Ce qui importe lorsqu’on écrit un thriller (c’est néanmoins aussi applicable dans d’autres genres) est d’inventer des connexions entre les informations. Et le lecteur n’a pas pu les anticiper.

L’auteur connaît déjà les réponses. Son effort consistera essentiellement à cacher ces connexions et à les révéler le moment venu d’une façon mémorable.

Ces liens apparaissent-ils comme par magie lors du processus d’écriture ? Bien sûr que non, répond Dan Brown.
Ces liens deviendront évidents par les recherches que vous ferez sur votre sujet avant même de vous lancer dans ce processus.

Pour que ces connexions s’avèrent évidentes aux yeux de l’auteur, il ne peut se contenter de quelques informations et chercher désespérément comment les relier.
Les relations possibles émergeront de la masse d’informations que vous aurez accumulée sur votre sujet.

Même si vous croyez être submergé par des notes et encore des notes d’informations, de faits historiques, d’événements aussi divers que variés, n’en prenez pas peur. Car en relisant vos notes, vous trouverez clairement et distinctement le moyen de mettre en relations deux informations, deux faits, deux événements qui prendront certainement votre lecteur à contre-pied sans pour autant nuire à la cohérence de l’ensemble, c’est-à-dire de votre histoire.

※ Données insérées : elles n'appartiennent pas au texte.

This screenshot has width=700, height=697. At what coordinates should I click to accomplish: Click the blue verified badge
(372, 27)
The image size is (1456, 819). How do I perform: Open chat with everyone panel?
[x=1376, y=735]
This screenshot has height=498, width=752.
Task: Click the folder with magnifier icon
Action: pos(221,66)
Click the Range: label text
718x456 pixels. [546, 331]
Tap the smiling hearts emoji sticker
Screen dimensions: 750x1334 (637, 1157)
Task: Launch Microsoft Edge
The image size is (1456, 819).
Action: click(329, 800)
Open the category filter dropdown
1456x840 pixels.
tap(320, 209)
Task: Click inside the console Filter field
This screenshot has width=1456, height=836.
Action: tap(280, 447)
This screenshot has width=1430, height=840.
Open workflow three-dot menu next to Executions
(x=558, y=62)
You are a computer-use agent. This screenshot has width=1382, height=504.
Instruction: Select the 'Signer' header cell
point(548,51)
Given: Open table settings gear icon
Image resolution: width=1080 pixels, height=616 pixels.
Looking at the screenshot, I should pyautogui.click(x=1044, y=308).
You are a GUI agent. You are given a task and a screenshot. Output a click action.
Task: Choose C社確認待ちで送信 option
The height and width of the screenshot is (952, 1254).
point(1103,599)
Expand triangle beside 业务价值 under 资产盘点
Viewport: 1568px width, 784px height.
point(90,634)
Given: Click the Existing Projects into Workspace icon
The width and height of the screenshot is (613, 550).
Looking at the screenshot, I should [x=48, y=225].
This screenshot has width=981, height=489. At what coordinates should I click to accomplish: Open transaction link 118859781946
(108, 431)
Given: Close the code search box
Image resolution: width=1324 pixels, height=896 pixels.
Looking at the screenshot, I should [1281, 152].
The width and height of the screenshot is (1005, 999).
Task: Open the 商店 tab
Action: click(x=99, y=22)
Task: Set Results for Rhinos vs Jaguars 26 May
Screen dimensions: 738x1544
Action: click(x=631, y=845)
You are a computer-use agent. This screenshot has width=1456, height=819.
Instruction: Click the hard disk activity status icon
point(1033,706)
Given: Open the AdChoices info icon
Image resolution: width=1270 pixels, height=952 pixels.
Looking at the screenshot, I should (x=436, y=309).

Dan Brown prend l’exemple de son roman Origine. Il savait que le monde qu’il allait y dépeindre serait gouverné par la science et la religion. Il y serait question d’évolution. Brown avait décidé d’opposer le point de vue scientifique au point de vue religieux sur notre origine.

Mais il voulait aussi que son héros Robert Langdon soit comme un poisson hors de l’eau dans ce monde. C’est la raison pour laquelle il a introduit l’art moderne dans son projet.
Afin aussi de lui permettre d’explorer un monde qu’il ne connaissait pas encore. Robert Langdon allait donc devoir innover et c’est bien ce que l’on attend de lui dans une telle franchise.

Ayant posé son triumvirat (science, religion et art moderne), Brown s’est mis à la recherche d’un artiste (sans savoir précisément dans quel art) qui serait parvenu à lier les thèmes de science et de religion que Brown voulait utiliser pour son roman.

C’est alors qu’il a découvert ou redécouvert William Blake (1757-1827). Il ne savait pas encore comment cet auteur, peintre et poète allait le servir, comme le dit Dan Brown, il est illusoire de vouloir connaître toutes les réponses dès le premier jour, mais il avait néanmoins l’intuition que l’œuvre de cet artiste qui eut des inspirations bibliques très modernes pour son époque, aurait certainement les réponses que Brown cherchait à trouver.

Il s’est mis alors à étudier William Blake. Ce ne fut pas non plus une plongée profonde dans l’œuvre de Blake. Davantage un travail superficiel, dans la quête d’un détail qui jaillirait en une idée pour l’intrigue de son projet.

Il a donc noté ce qui lui semblait potentiellement apte à le servir. Il ne savait pas encore comment ce qu’il notait allait le servir. Il en avait seulement l’intuition.
Ce qui compte, c’est de noter les détails qui jaillissent de la masse. Vous ne pouvez pas raisonnablement expliqué pourquoi cette image ou cette phrase ou cet événement vous dit de le conserver, mais intuitivement, vous saurez qu’il faudra faire encore des recherches.

Autrement posé, ne cessez pas vos recherches. Consacrez-y le temps qu’il faudra (d’ailleurs, il serait étonnant que vous ne vous preniez pas au jeu) et lorsque viendra le moment de l’écriture, les choses seront beaucoup plus simples.